Après une soirée calme dimanche, plusieurs milliers de manifestants sont descendus dans les rues de Belgrade et de plusieurs autres villes lundi soir. Des manifestants ont notamment saccagé des locaux du parti au pouvoir à Belgrade, avant d'être repoussés par les policiers antiémeutes, a constaté un photographe de l'AFP.
Une force excessive
La tournure des évènements au cours des derniers jours préoccupe aussi au plus haut point Ivana Randjelovic, responsable de la section européenne de Civil Rights Defenders, qui accuse le gouvernement serbe de vouloir « intimider » ses critiques plutôt que de procéder comme ils le demandent à la tenue d'élections anticipées.
Je ne sais pas vraiment ce qui va se passer maintenant. Lorsque le gouvernement a voulu intensifier la répression jusqu'ici, la population a montré sa résilience en continuant de descendre dans la rue.
Ivana Randjelovic, responsable de la section européenne de Civil Rights Defenders
Mme Randjelovic s'alarme notamment du fait que des miliciens armés de bâtons, de barres de métal ou encore de bouteilles de verre ont attaqué des groupes de manifestants dans plusieurs villes au cours de la dernière semaine.
« On les voit maintenant un peu partout au pays », relève la militante, qui reproche aux forces de l'ordre d'avoir activement appuyé les actions violentes de ces miliciens plutôt que de chercher à défendre les civils ciblés.
Les policiers ont fait usage par ailleurs de force excessive, passant notamment à tabac un adolescent de 16 ans dans une ville de l'ouest du pays, note Mme Randjelovic, qui fait peu de cas des affirmations du gouvernement voulant que les manifestants soient responsables de la violence.
« On a vu ça dans plusieurs autres pays autoritaires. C'est le genre de rhétorique qui est souvent utilisé », dit-elle.
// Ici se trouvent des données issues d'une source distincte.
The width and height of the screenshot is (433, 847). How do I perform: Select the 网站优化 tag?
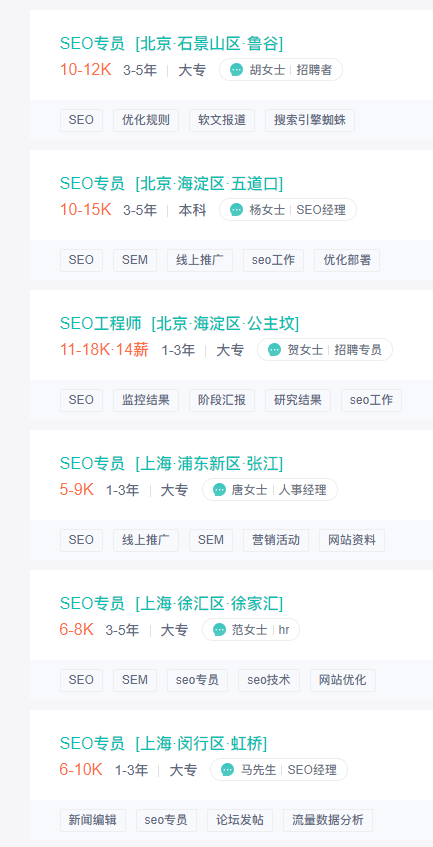(343, 680)
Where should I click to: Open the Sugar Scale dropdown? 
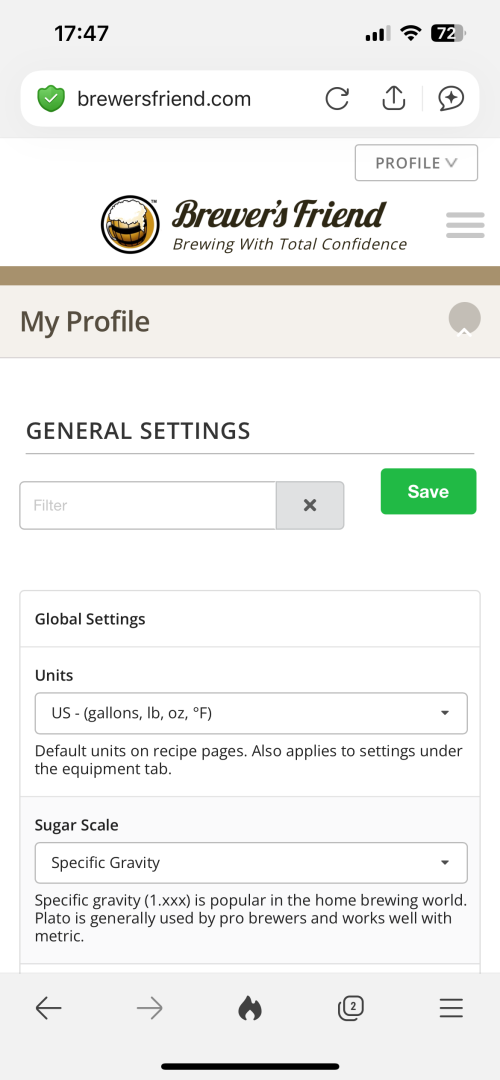coord(251,862)
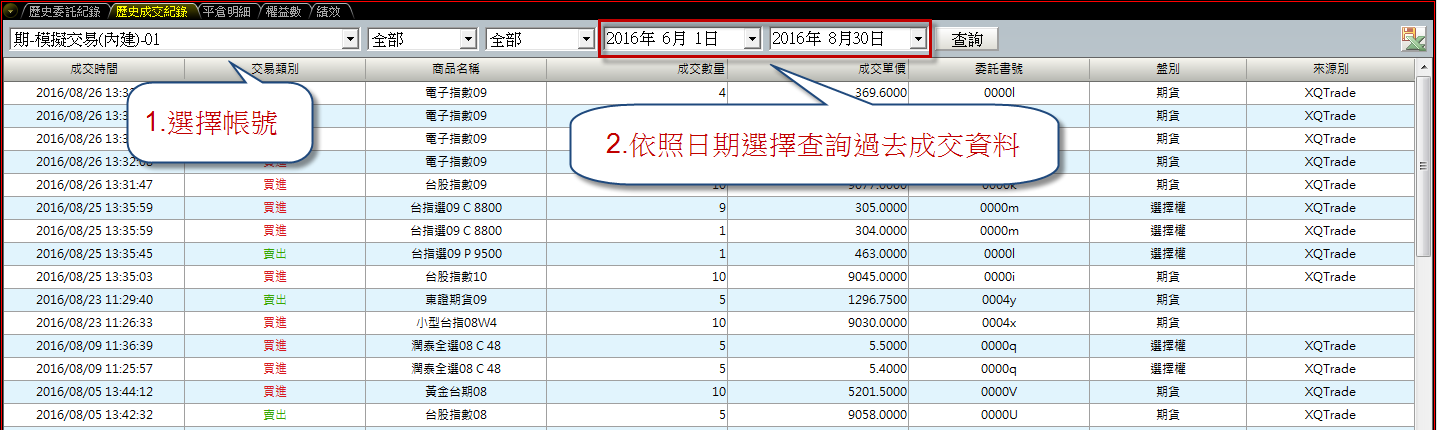The height and width of the screenshot is (430, 1437).
Task: Select the 黃金台期08 trade row
Action: [455, 391]

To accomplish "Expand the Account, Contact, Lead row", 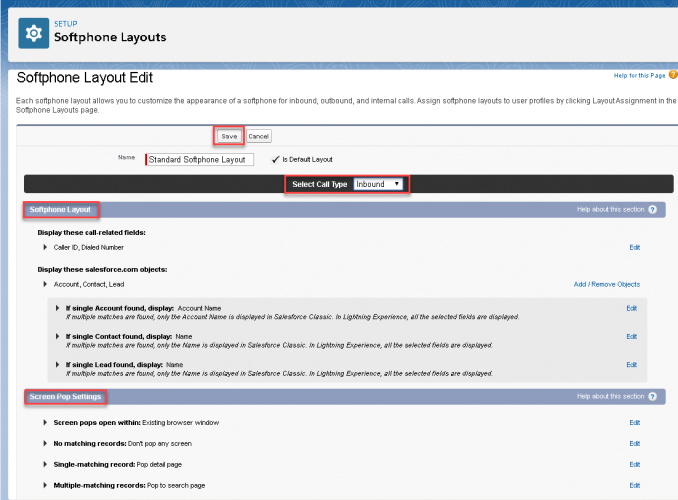I will click(45, 284).
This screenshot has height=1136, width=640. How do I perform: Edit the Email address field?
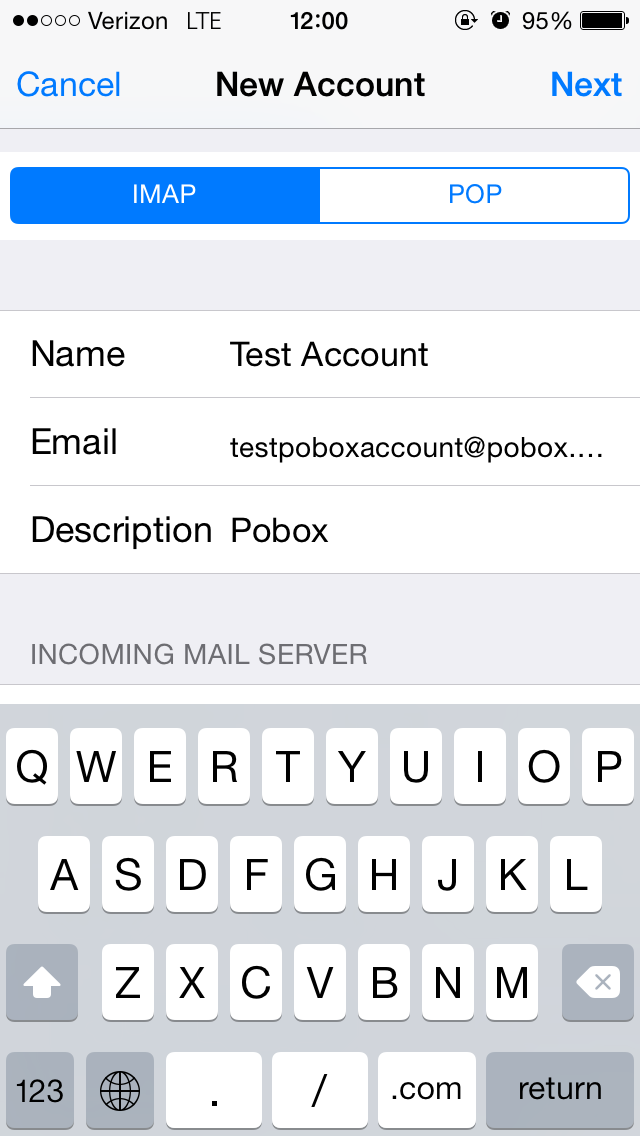pyautogui.click(x=320, y=443)
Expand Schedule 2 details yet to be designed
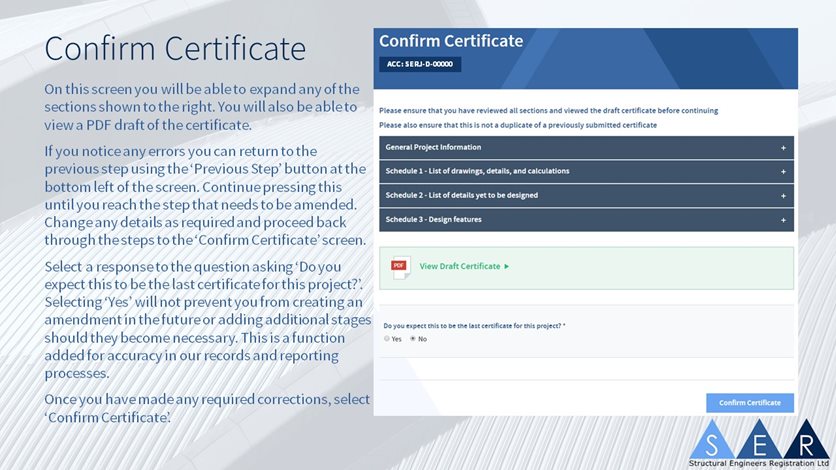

Rétablir « l'ordre » dans le pays
Le mouvement de contestation en Serbie a débuté en novembre 2024 après l'effondrement de l'auvent en béton d'une gare récemment rénovée à Novi Sad qui a fait 16 morts. Le drame, décrit comme un symbole de la corruption qui mine le gouvernement, a poussé une foule d'étudiants, d'employés et de retraités à descendre dans la rue.
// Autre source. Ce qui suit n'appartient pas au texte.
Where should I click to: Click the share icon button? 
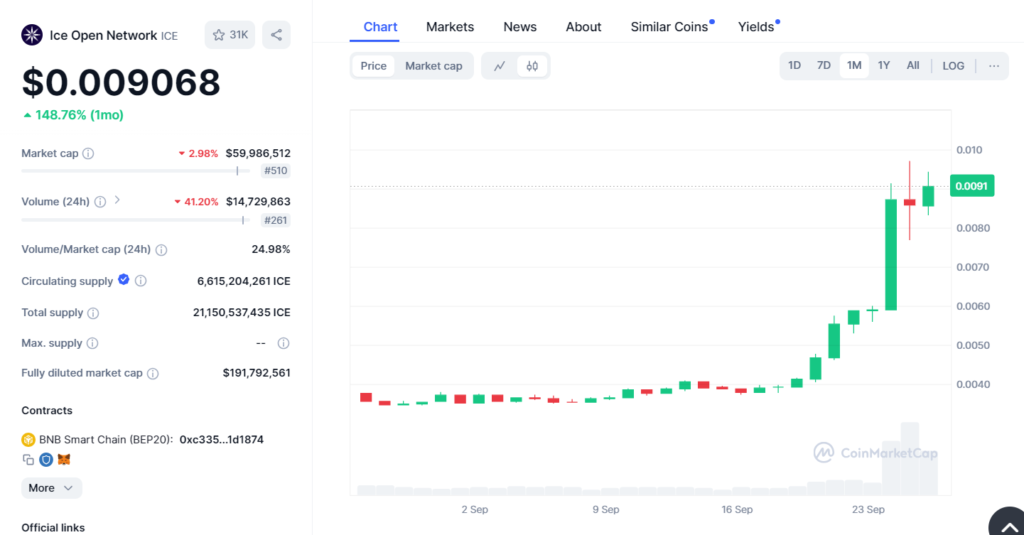tap(277, 35)
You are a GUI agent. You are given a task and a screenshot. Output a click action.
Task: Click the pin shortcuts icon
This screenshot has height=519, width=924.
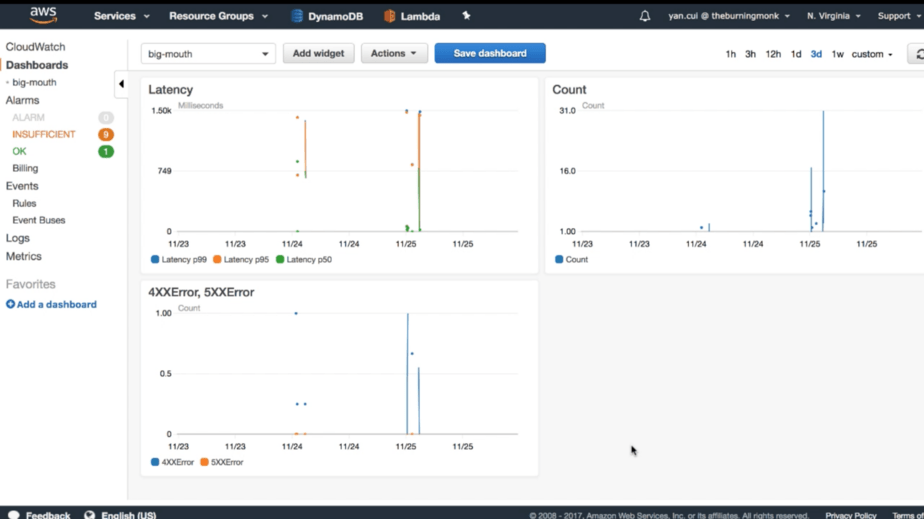click(466, 16)
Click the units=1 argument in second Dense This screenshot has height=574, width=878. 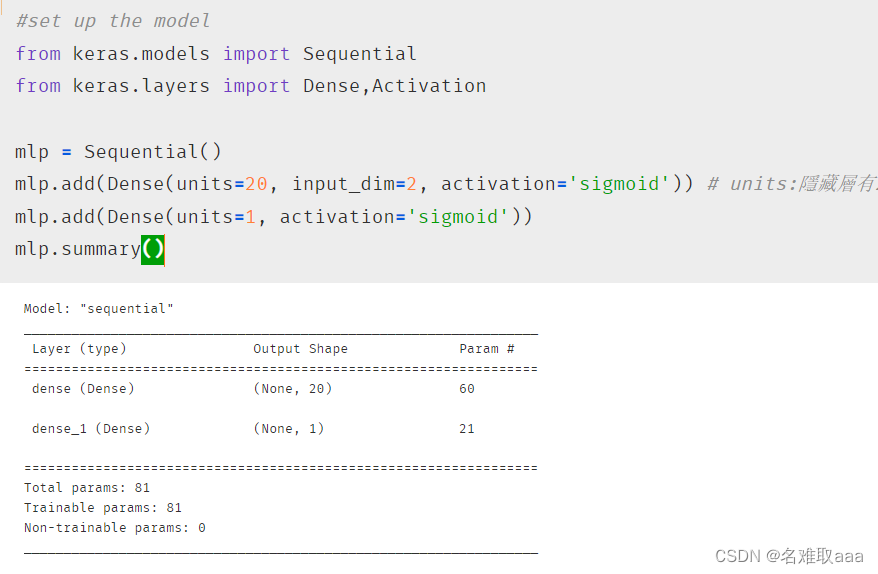tap(216, 217)
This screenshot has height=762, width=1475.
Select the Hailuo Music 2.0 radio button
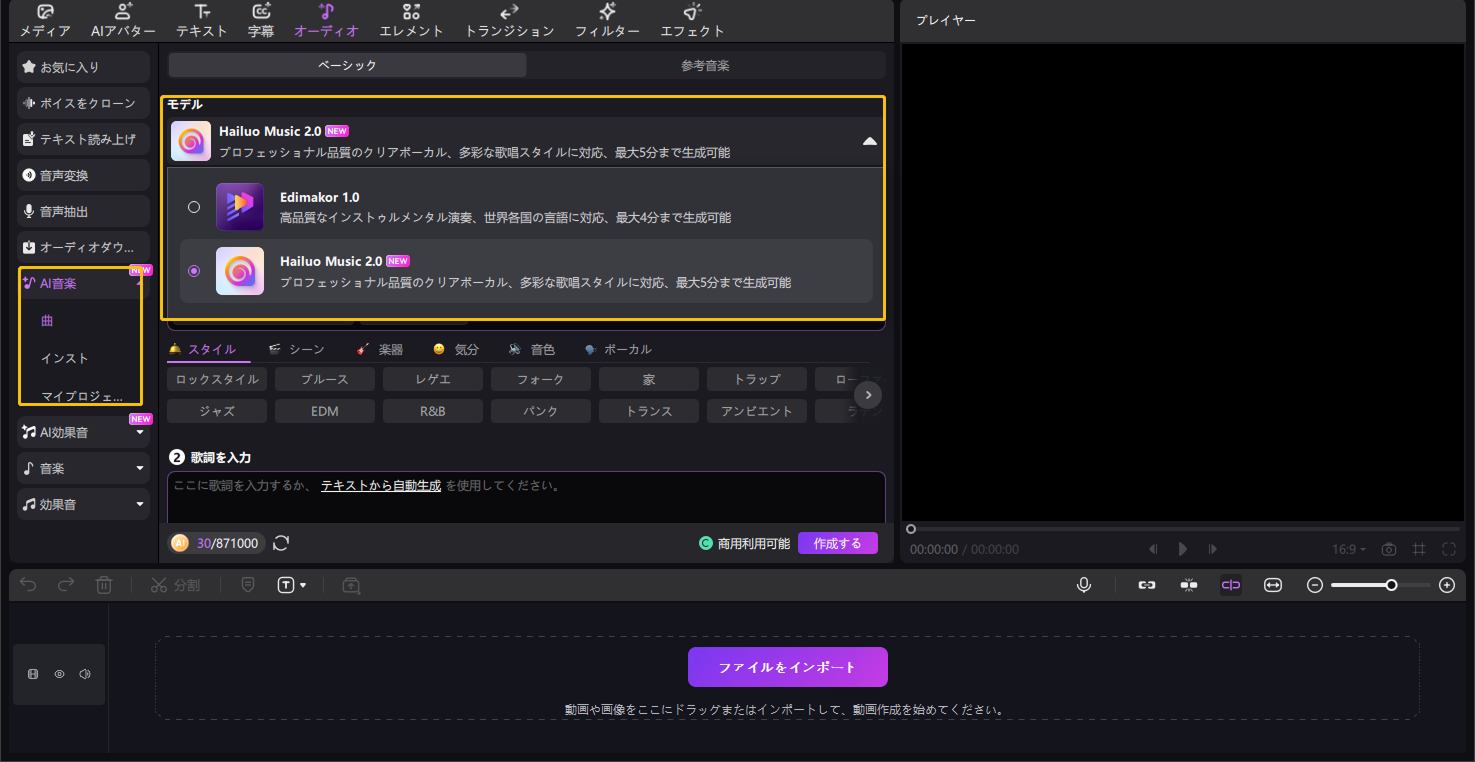(194, 271)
PHOTO ARCHIVES AGENCE FRANCE-PRESSE
Des secouristes sur le site de l'effondrement à la gare ferroviaire de Novi Sad, dans le nord de la Serbie, en novembre 2024
À Belgrade, plusieurs manifestations regroupant des dizaines de milliers de personnes ont été tenues sans incident majeur avant que les choses s'enveniment. Le gouvernement, dans l'espoir d'apaiser les esprits, a initialement annoncé plusieurs arrestations en lien avec l'effondrement survenu à Novi Sad, sans réussir à calmer la grogne.
La démission subséquente du premier ministre, Miloš Vučević, n'a pas non plus satisfait les manifestants, qui ont progressivement élargi leurs demandes pour inclure la tenue de nouvelles élections.
Le président serbe les accuse d'être des « terroristes » agissant sous l'influence d'une puissance étrangère et promet d'introduire dans les prochains jours de nouvelles mesures pour rétablir « l'ordre » dans le pays.
Son approche autoritaire est cautionnée par la Russie, un allié de longue date du président. Elle risque par ailleurs d'être bien accueillie par l'administration du président américain, Donald Trump, si elle est dépeinte comme une « tentative pour ramener l'ordre face à des anarchistes », relève M. Hehir.
Mme Randjelovic pense quant à elle que Washington veut éviter tout nouveau foyer d'instabilité et ne fera rien, à moins que le régime serbe cherche à déstabiliser le Kosovo voisin. Elle espère une réaction vigoureuse de l'Union européenne (UE) face à la Serbie, qui continue officiellement de vouloir adhérer à l'organisation même si le processus traîne en longueur depuis des années.
« Tous les manifestants progressistes ici s'attendent à ce que l'UE intervienne. Les demandes d'imputabilité et de transparence au cœur de leurs revendications correspondent au programme qu'elle défend », relève Mme Randjelovic.